Code of Ethics
Code of Professional Standards
Washington Mutual Investors Fund
Adopted July 1, 2010
Preamble: The above named Fund has adopted this Code of Professional Standards (the “Code”) in accordance with the requirements of Form N-CSR adopted by the Securities and Exchange Commission (the “SEC”) pursuant to Section 406 of the Sarbanes-Oxley Act of 2002.
1. The Fund has adopted this Code for the purpose of deterring wrongdoing and promoting honest and ethical conduct. The Code applies to the principal executive officer and principal financial and accounting officer (together the “Officers”) of the Fund.
2. The Officers shall conduct themselves in such a manner as to deter wrongdoing and to promote:
(a) | honest and ethical conduct in the affairs of the Fund, including the ethical handling of actual or apparent conflicts of interest between personal and professional relationships; |
(b) | full, fair, accurate, timely and understandable disclosure in reports and documents that the Fund files with, or submits to, the Securities and Exchange Commission and in other public communications made by the Fund; and |
(c) | compliance with applicable governmental laws, rules and regulations. |
It is the responsibility of the Officers, by their words and actions, to foster a corporate culture that encourages honest and ethical conduct, including the ethical resolution of, and appropriate disclosure of, conflicts of interest.
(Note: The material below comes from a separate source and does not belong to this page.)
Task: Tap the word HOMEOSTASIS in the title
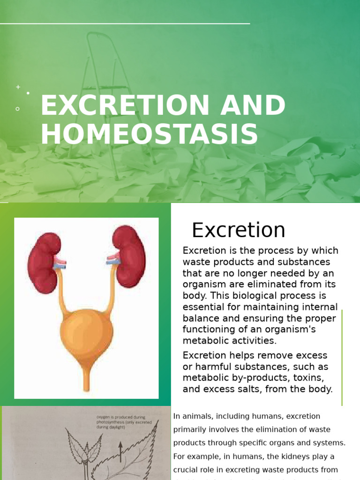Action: click(149, 134)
The Officers should work to assure a working environment that is characterized by respect for law and compliance with applicable rules and regulations.
The Officers must:
· | familiarize themselves with the disclosure requirements generally applicable to the Fund and, to the extent appropriate within the Officer’s area of responsibility, take appropriate steps with the goal of promoting full, fair, accurate, timely and understandable disclosure in reports and documents the Fund files with the SEC and in other public communications made by the Fund; |
· | not knowingly misrepresent, or cause others to misrepresent, facts about the Fund; and |
· | not use personal influence or personal relationships to improperly influence investment decisions or financial reporting whereby the Officer would benefit personally to the detriment of the Fund. |
3. Reporting. Upon receipt of this Code and annually thereafter, the Officers must sign an acknowledgement stating that he or she has received, read and understands the Code.
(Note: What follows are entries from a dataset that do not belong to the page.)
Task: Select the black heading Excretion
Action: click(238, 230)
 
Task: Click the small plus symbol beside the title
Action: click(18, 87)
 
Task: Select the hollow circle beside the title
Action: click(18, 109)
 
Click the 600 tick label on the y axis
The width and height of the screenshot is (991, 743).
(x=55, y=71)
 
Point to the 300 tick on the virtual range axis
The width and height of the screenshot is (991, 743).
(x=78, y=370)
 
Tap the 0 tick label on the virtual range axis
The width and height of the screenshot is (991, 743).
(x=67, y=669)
4. Violations. Any person who becomes aware of an apparent violation of this Code must report it to the Fund’s Compliance Officer or Chairman of the Fund. The Compliance Officer is authorized to investigate any such violations and report his or her findings to the Chairman of the Board. The Chairman may report violations of the Code to the Board of Trustees, if he or she believes such reporting is appropriate. The Chairman may also determine the appropriate sanction for any violations of this Code, including removal from office, provided that removal from office shall only be carried out with the approval of the Board of Trustees of the Fund.
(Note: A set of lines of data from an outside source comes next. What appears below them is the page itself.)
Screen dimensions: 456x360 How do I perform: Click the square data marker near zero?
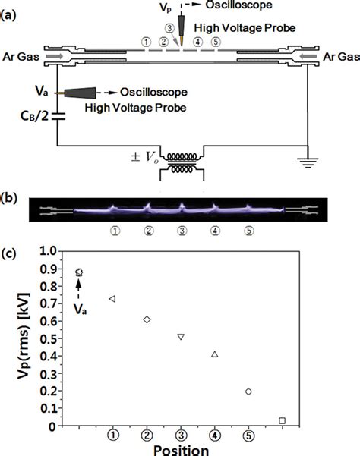coord(283,420)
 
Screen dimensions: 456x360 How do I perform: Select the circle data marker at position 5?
coord(248,392)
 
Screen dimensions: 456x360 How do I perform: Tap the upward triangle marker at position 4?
coord(215,354)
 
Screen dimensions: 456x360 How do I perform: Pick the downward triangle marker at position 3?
coord(181,336)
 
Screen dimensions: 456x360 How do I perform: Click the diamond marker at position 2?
coord(147,319)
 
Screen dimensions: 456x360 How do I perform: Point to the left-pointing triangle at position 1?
coord(112,300)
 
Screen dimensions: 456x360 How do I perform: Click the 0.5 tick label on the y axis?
coord(48,338)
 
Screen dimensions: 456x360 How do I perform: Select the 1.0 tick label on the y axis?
coord(48,250)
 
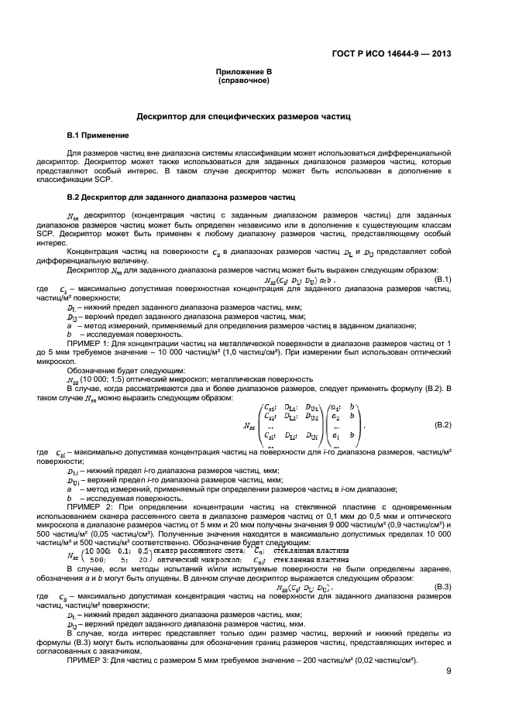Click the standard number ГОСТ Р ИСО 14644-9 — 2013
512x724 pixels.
393,54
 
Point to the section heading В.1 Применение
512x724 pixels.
97,136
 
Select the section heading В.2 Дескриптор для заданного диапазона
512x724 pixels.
182,197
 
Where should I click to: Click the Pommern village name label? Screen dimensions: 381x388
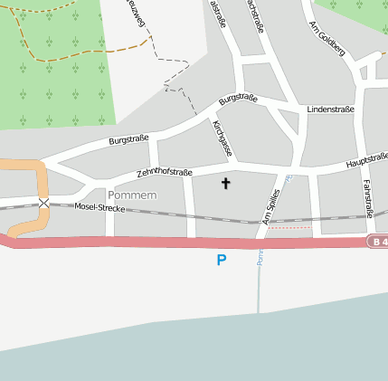[132, 195]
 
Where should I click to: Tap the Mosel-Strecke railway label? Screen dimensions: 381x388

5. Amendments. Technical, administrative or other non-substantive amendments to this Code must be approved by the Chairman of the Fund and any material amendment must be approved by the Board of Trustees. Amendments must be filed with the SEC as required by applicable rules. All amendments must be in writing.
6. Relationship to Codes of Ethics. The Fund and its principal service providers have adopted codes of ethics under Rule 17j-1 under the Investment Company Act of 1940. Those codes are separate requirements and are not part of this Code.
7. Confidentiality. All reports and records prepared or maintained pursuant to this Code shall be confidential and shall be maintained and protected accordingly. Except as otherwise required by law or this Code, such matters shall not be disclosed to anyone.